Pseudomonas aeruginosa Iron Acquisition in Cystic Fibrosis

Abstract

Chronic pulmonary infections with Pseudomonas aeruginosa are a debilitating component of the genetic disease cystic fibrosis (CF). The persistence of these infections is partly due to iron uptake as this contributes to bacterial growth and the formation of resilient biofilms. In conditions of restricted availability, iron can be sequestered by the endogenous siderophores pyoverdine and pyochelin and may also be acquired as haem through the Has and Phu pathways.

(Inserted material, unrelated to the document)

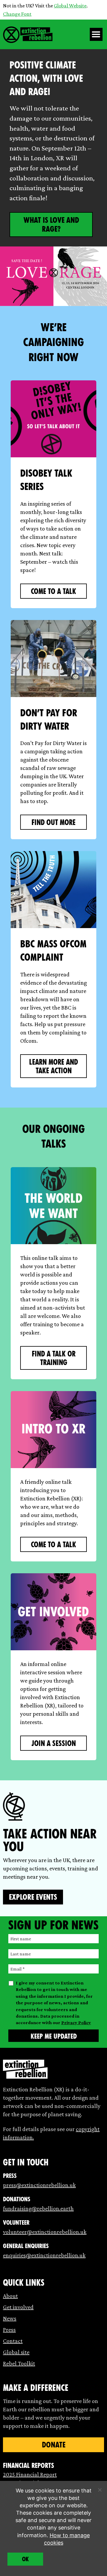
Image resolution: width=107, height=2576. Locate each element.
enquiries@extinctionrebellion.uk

This research primarily sought to ascertain the use and relative importance of the pyoverdine, pyochelin, Has and Phu systems in iron acquisition in CF. Further objectives were to elucidate how the lung environment affects iron uptake, to characterise regulatory components of the Has system and to ascertain the effect of a synthetic iron chelator (ICL670) on P. aeruginosa growth.

A quantitative reverse transcriptase-PCR (qRT-PCR) approach was developed to measure the expression of P. aeruginosa iron uptake systems. In vitro studies verified that expression of all four iron acquisition systems was significantly reduced in the presence of iron (Fe3+) and that auto-regulation of the pyoverdine and pyochelin systems occured. This qRT-PCR approach was therefore used to measure system activity in 56 sputum samples from 23 CF patients. Here, the pyoverdine system was active in most samples, while the pyochelin system demonstrated a lower level of activity and the Has and Phu systems showed high levels of expression in some samples. Siderophore assays of CF sputum were consistent with the preferential use of pyoverdine for iron uptake however the high levels of haem system expression also suggested active acquisition of haem.

A global reduction in iron uptake system expression was observed during acute and post acute phases of infection, illustrating that the lung environment affects iron uptake. Expression of haem uptake systems remained comparatively high and it was postulated that this was a response to elevated haem levels during pulmonary exacerbations. The strain of P. aeruginosa resident in the CF airway also affected iron acquisition, as the ability to produce pyoverdine or pyochelin was lost from some clinical strains. ICL670 was only able to delay growth of pyoverdine-deficient bacteria and therefore has limited potential to treat P. aeruginosa infections.

In vitro studies characterising the Has system determined that P. aeruginosa has a higher affinity for haemoglobin than for haem, and that the haem-sequestering protein HasAp promotes haem uptake. Furthermore, the has system is regulated by HasI, a sigma-factor which is expressed from the unique hasIS operon in response to iron availability. HasI promoted expression of genes encoding HasAp and the outer membrane receptor HasR however further members of the HasI regulon could not be identified in microarray studies.

Overall, the P. aeruginosa requirement for iron in CF appears to be met primarily through pyoverdine and haem assimilation. This iron uptake is critical for the resilience of P. aeruginosa biofilms which contribute to the persistence of infection. Medical interventions that restrict these iron uptake pathways may therefore be therapeutic for CF patients.